### Data extracted from a collection
· · ·

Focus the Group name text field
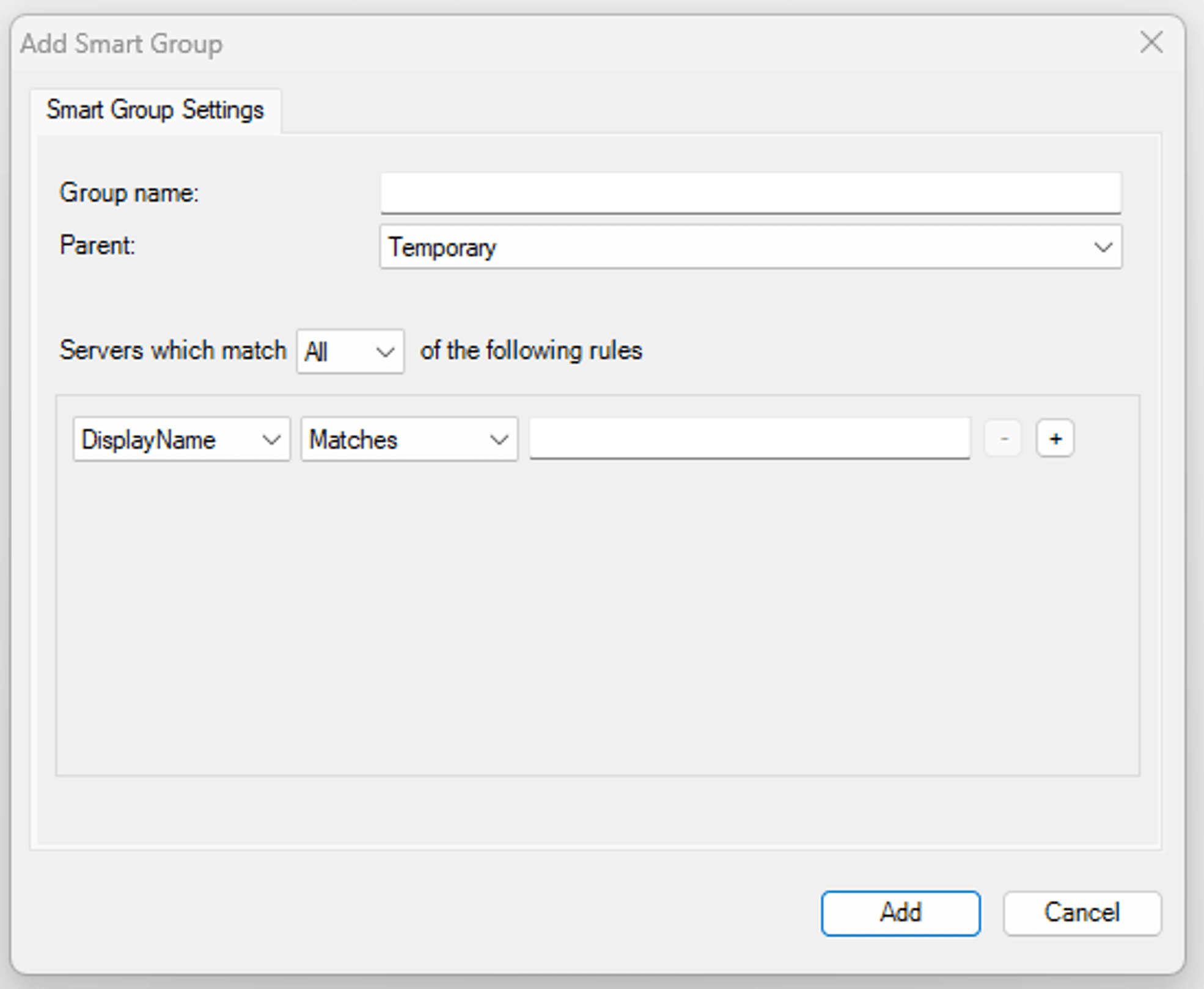 tap(751, 193)
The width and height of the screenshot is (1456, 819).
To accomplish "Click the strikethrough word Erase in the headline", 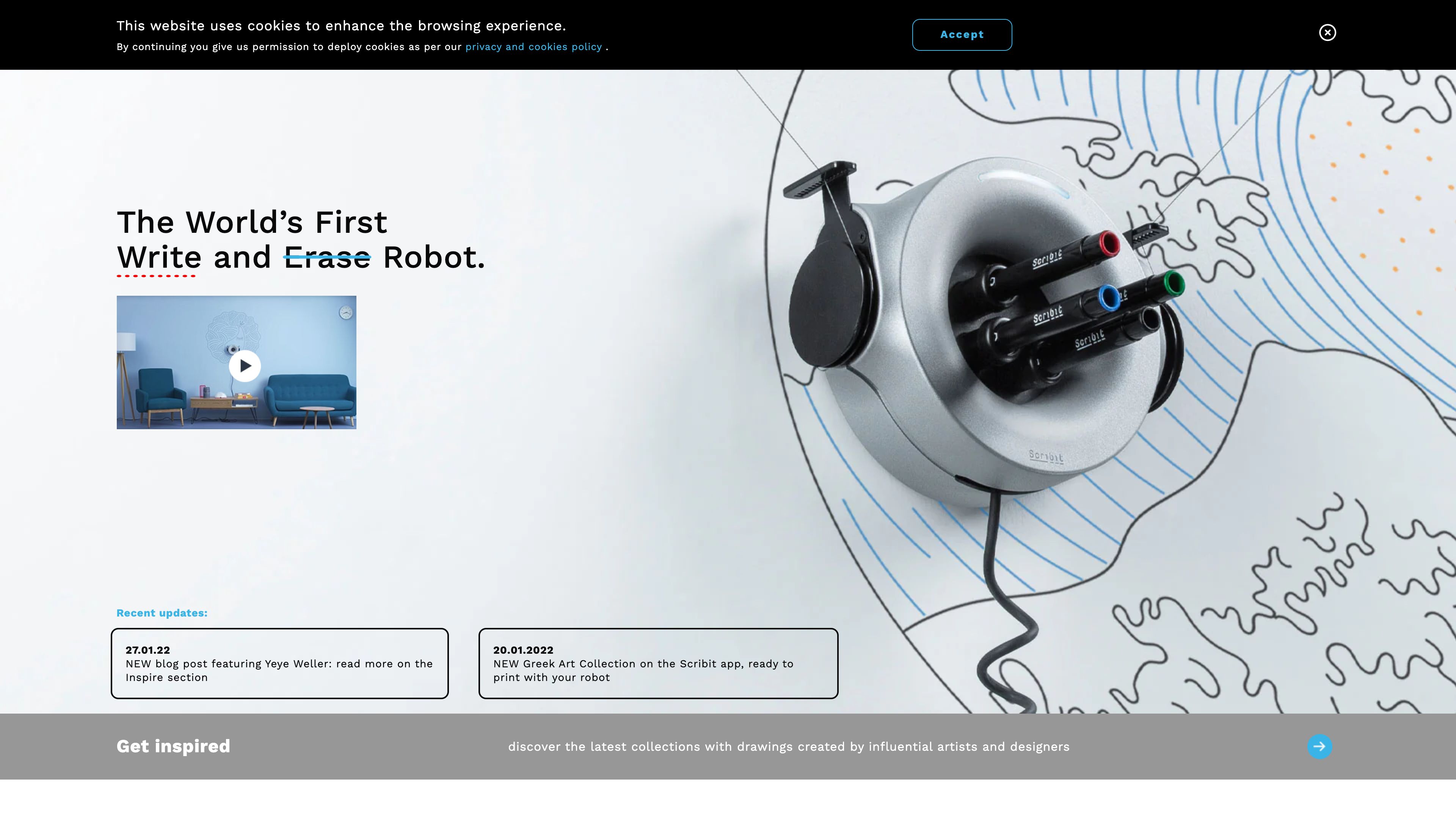I will tap(327, 257).
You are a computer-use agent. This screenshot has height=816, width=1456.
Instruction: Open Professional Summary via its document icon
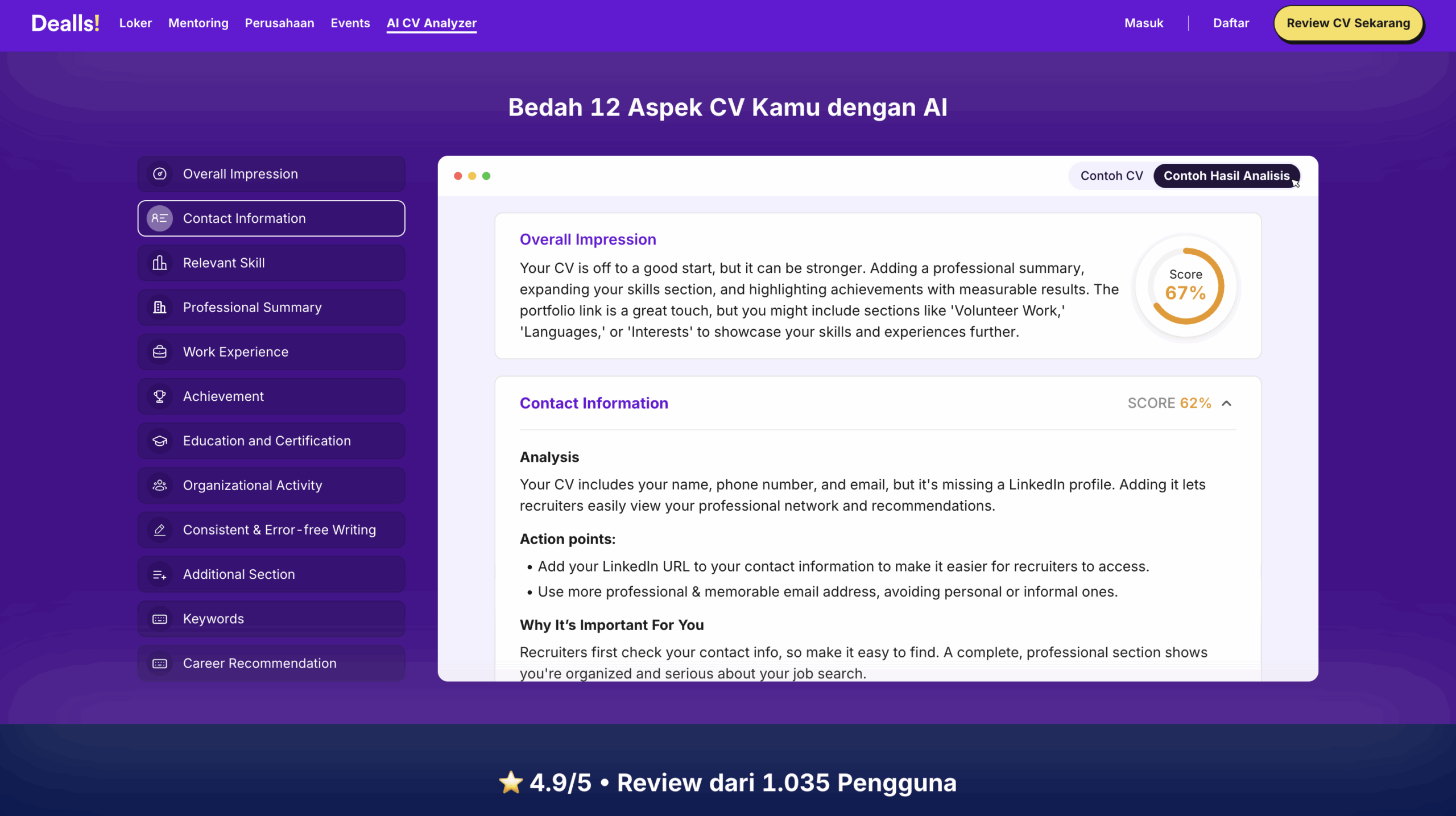(159, 307)
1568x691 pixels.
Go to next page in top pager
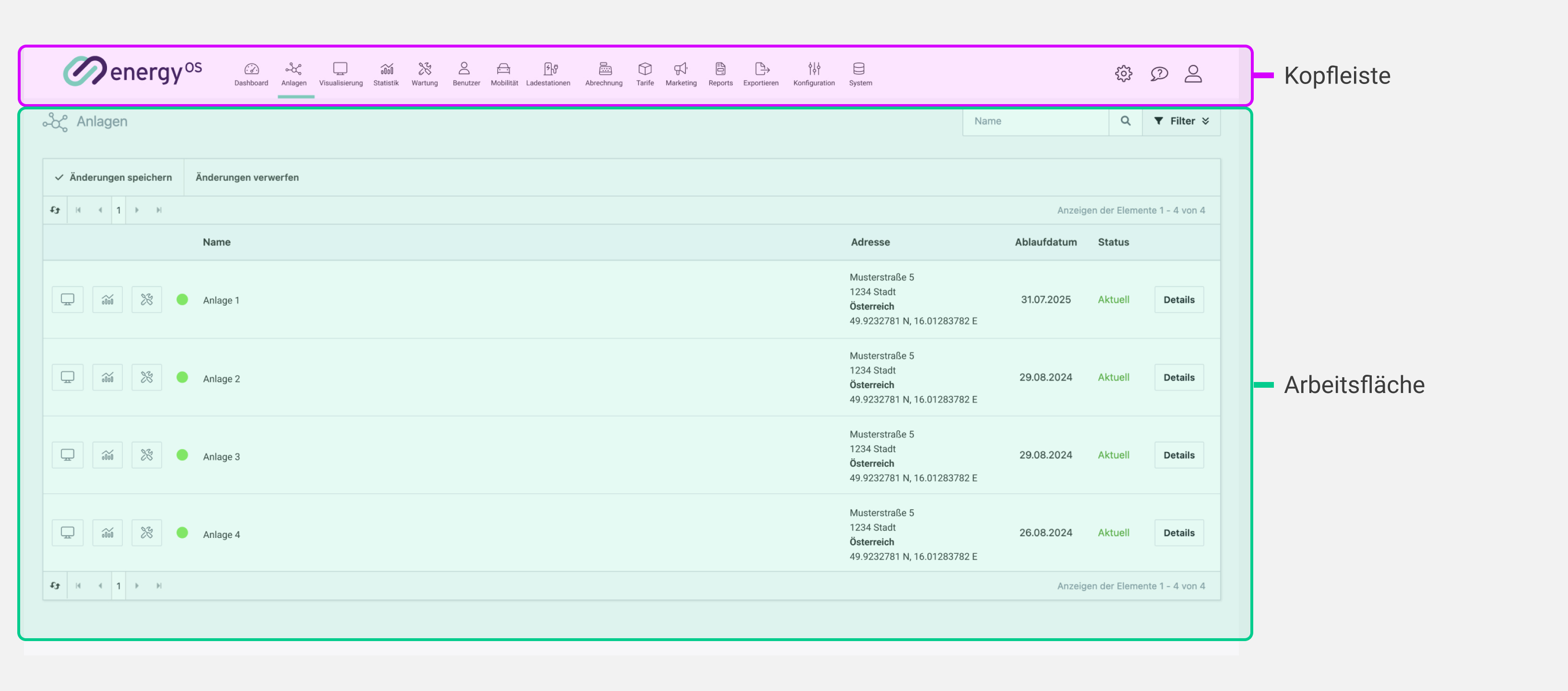click(137, 210)
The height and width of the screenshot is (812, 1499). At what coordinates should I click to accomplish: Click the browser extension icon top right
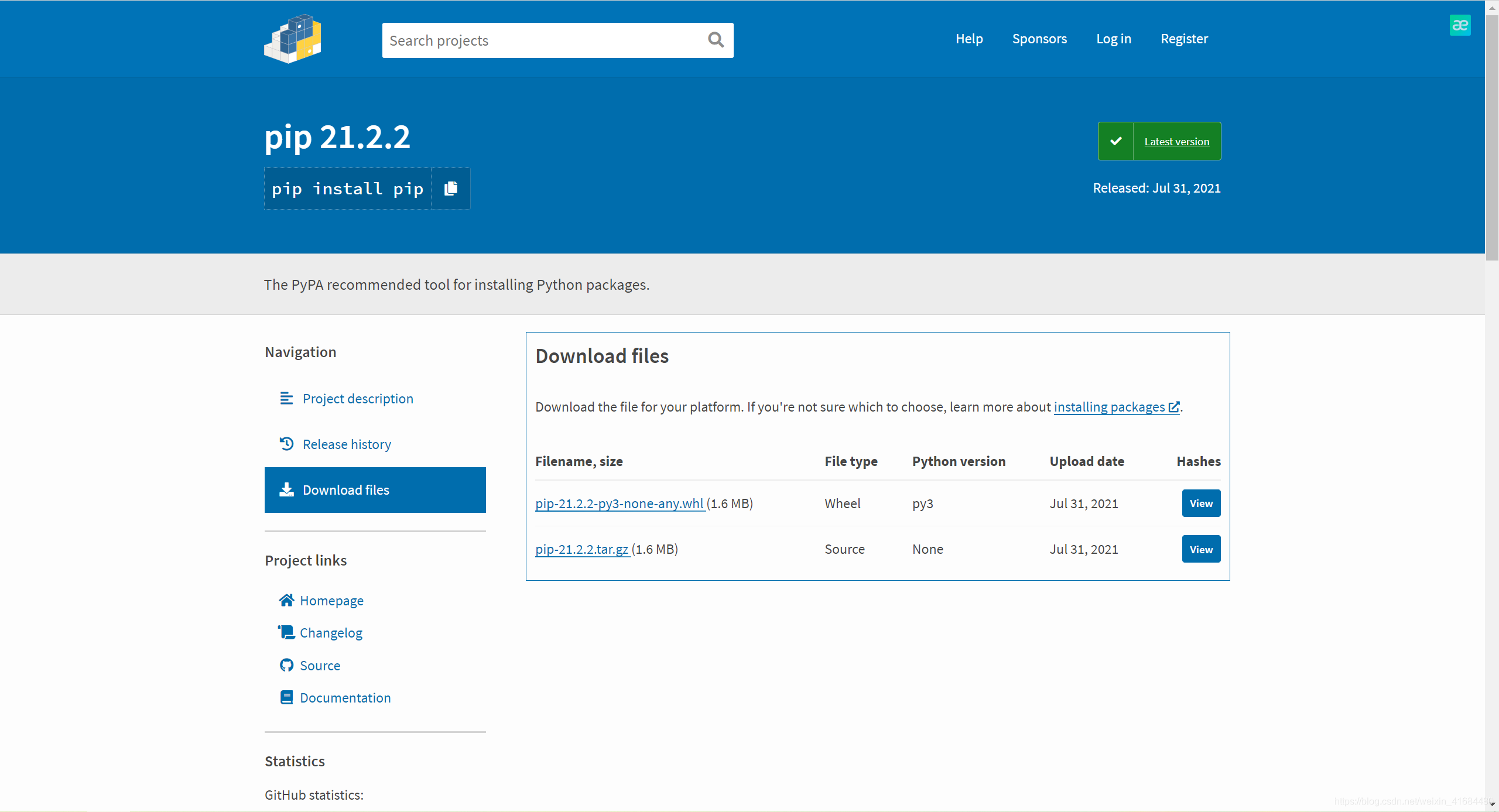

· · ·

### Required work
Whenever the word "height" shows up in a line of the entries, list that line.

### Output of the task
The width and height of the screenshot is (1456, 819).
You are a computer-use agent. This screenshot has height=816, width=1456.
The height and width of the screenshot is (812, 1499). At what coordinates should I click to accomplish: Click the browser extension icon top right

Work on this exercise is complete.